登录查看更多内容

Slowly changing dimensions with dbt, Databricks, and MySQL

Alexis Chicoine

Senior BI Data Developper (Analytics Engineer) at Coveo

发布日期: 2024年2月25日

In the previous article, we set up a dbt project running in Databricks. For this article, we will explore how we can source data from an operational database (always work with your database team to make sure the database can handle the load) using the new Databricks Lakehouse Federation.

First, you'll need a database to connect to. In my case I set up a database using Aurora Serverless for MySQL v2. Make sure you have connectivity set up between the database and the Databricks network (in my case as it's a demo database I simply opened it to everything). Databricks has great documentation on how to set this up that you can follow in the previous link on Lakehouse Federation.

Once that's done, let's populate our database with some data so we have something to work with.

We'll first put our database credentials in a secret scope. For this demo we'll simply use the Databricks CLI to store the secrets. You can find out how to install it here and then authenticate. Then create the scope and the secrets.

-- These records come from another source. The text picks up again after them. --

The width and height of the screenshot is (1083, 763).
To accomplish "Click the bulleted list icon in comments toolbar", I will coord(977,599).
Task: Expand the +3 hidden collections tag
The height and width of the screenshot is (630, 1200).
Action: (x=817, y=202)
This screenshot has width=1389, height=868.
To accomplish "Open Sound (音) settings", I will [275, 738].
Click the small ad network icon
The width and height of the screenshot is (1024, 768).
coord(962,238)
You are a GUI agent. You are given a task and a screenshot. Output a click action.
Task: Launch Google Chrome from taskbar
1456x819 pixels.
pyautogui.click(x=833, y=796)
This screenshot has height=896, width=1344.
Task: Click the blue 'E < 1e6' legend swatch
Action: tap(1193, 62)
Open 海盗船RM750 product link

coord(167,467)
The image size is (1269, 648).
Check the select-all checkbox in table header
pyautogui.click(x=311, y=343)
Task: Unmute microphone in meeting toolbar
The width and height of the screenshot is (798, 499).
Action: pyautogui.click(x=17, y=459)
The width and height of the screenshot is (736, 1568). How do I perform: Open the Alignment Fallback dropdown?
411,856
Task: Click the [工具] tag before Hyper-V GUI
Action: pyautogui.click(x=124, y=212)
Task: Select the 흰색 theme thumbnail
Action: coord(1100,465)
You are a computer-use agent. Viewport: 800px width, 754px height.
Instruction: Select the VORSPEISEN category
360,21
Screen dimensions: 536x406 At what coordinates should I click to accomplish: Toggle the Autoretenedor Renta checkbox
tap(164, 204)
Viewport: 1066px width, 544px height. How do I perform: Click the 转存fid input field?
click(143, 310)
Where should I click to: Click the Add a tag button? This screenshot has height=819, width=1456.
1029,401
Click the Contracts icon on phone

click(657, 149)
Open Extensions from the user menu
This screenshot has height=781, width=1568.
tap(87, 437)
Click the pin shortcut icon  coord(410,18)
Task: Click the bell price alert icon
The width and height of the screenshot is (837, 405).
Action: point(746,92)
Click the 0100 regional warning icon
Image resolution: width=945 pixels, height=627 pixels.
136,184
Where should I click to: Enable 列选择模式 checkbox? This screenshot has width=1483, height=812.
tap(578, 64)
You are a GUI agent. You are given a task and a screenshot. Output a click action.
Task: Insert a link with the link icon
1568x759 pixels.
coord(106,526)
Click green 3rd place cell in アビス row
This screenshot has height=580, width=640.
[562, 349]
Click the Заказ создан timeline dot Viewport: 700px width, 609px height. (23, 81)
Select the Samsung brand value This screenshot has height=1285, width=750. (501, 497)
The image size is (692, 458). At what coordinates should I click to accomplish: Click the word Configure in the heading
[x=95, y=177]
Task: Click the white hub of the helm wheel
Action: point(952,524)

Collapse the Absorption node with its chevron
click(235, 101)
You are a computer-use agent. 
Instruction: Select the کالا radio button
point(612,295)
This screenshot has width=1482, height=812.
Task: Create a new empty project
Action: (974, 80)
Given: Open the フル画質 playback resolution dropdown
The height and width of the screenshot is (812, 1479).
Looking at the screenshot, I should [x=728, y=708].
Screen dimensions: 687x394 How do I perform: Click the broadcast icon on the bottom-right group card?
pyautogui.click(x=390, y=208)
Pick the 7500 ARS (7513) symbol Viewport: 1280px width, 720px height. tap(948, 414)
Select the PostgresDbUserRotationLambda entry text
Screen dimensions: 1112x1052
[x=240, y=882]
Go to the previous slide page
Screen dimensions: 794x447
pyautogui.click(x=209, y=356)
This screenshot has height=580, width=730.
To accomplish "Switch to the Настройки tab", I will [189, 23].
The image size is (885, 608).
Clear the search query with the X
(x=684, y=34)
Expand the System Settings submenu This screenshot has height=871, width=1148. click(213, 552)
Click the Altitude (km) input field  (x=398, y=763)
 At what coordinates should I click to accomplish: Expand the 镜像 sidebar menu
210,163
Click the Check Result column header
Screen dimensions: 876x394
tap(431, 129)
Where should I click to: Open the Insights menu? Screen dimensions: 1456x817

If you were using terraform another approach could be to store AWS credentials in the secret scope and then get the current secret values from AWS.

We can now create data using a simple notebook.

You'll notice that even if we try to print the secrets they are redacted.

Creating the initial table

try:
    # Connect to the MySQL database
    connection = mysql.connector.connect(
        **connection_info
    )
    
    if connection.is_connected():
        db_Info = connection.get_server_info()
        print("Connected to MySQL Server version ", db_Info)
        
        # Create a cursor object
        cursor = connection.cursor()
        
        # SQL statement to create a table
        create_table_query = """
        CREATE TABLE IF NOT EXISTS users (
            id INT AUTO_INCREMENT PRIMARY KEY,
            description VARCHAR(255) NOT NULL
        );
        """
        
        # Execute the SQL command
        cursor.execute(create_table_query)
        print("Table 'users' created successfully.")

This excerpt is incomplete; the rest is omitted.